So my wonderful, beautiful sister passed away last week aged just 46. She leaves behind a brilliant husband and two great – and I think resilient – boys, 10 and 11 years old. Her death wasn’t unexpected, but she struggled on so very bravely at the end. Three weeks in intensive care, with the NHS throwing everything at her and trying every possible solution to help her pull through. Close, so very close, but tragically no cigar.
Ironically, I was for a while in the same hospital, at the same time. Just not in intensive care.I was having my own tough little stay, but paling into total insignificance, as I knew very well I was coming out. Twice I was wheeled one floor downstairs to say what I thought might be ‘adieu’. I put on a brave face the one moment she was vaguely conscious, and the last visit I was sobbing and breathless with despair as I knew this was the last time I would see her alive.
I loved her from the moment she was born, and she loved me back. Perhaps mum would correct me, but I don’t recall a single cross word between us. Ever. Even when I came back one day and found my Action Man dating her Cindy Doll. Even when the majority of my early girlfriends got the cold shoulder and the death stare because they – apparently – didn’t reach the exacting standards required for her brother.
This picture dates from 1988. I drove through Europe with a German friend and my sis joined us when we reached our final destination, Greece. We had run low on funds and were surviving on a diet of olive oil, salt and tomatoes, together with stale bread for dunking, bought cheap or begged at the end of the day from bakeries. Her arrival and shameless fluttering of eyelids and cheeky smile won us endless free helpings of calamari and ouzo from beach barmen desperate to win her affections. None of them did.
I miss her desperately. I’m still sending her texts and when I feel brave, calling her mobile just to hear her voice… I’m crying at the most random of things. Today among other moments it was looking at the blue sky and wondering where she was up there. And Eva Cassidy played on the radio floored me.

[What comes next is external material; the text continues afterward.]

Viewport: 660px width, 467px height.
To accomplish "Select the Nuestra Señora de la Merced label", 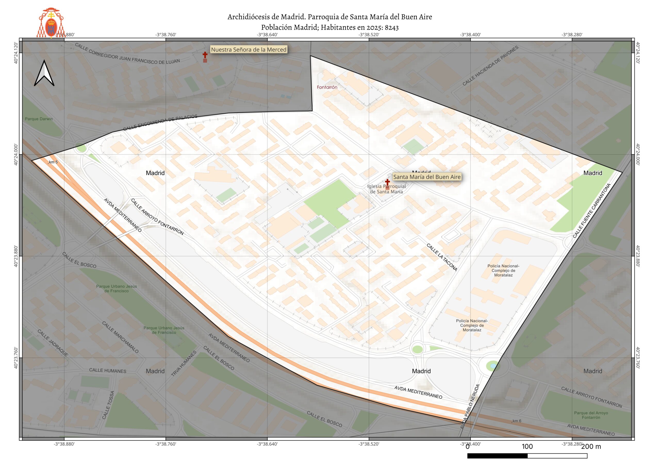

Mrs W and I have always talked about two moments that shaped our life together irrevocably. A fire in 1999 that destroyed everything we owned. We were left with some window-boxes, their geraniums and the clothes we were wearing. And my diagnosis with multiple sclerosis in 2007. From the fire, after the initial shock, we learned that material ‘stuff’ matters so much less than we think. And that only photographs are precious. From my diagnosis we learned to live life to the full, to fill our days with happy memories and to love those special people around us all the more. I usually remember those lessons, though MS frequently manages to get in my way.
Fire? Multiple Sclerosis? Right now they feel nothing compared to the passing of a loved one.
What have I learned from my sister’s death? I don’t know. It’s all too raw at the moment but for now I’m hugging my children more. And through the fog of grief, I’m feeling lucky to be alive, I’m determined to appreciate the little things, and to hang on to all the amazing, happy memories of life with a cheeky little sister.
Beautiful sentiment in the midst of awfulness Mark. I lost my five month old son two years ago. It's changed me forever, losing your sister will change you too. I just wanted to say that there is some liberation in giving in to that reality. Good luck Mark, you have often been an inspiration during dark times in recent years; you probably don't know that, or do you? Sometimes the most valuable things to people in the thick of grief are the stories other people tell in similar situations. Kindness is power, Richard H.
I am certain that she is just as proud to have had such a brother, you continue to fight and never give in. Can categorically state that I am equally proud to call you a good mate, one of around 25 years (despite the break).
Continue to make her and us all proud, as you continually do.
Stay strong and stop making my decision about Wednesday so bloody difficult.
Love you. J.
Thank you Richard, beautiful words back from you too, much appreciated. I'm always a bit bemused by the 'inspirational' thing, though I always appreciate it of course. The way I see it, I have a wife and children. What other choice do I have but to be positive, push forward and do my very best for them?
I seem to recall you wrote about your own bereavement at the time. In my Paris days I vividly remember friends of mine experiencing a cot death (Elliott was his name) and the intensity of grief I felt 'just' as a friend.
'Kindness is power'. I like that…
Thanks Trevor, looks like I am seeing you after all!
Love you too Jana!
Tough few weeks. Makes my life look like a walk in the park.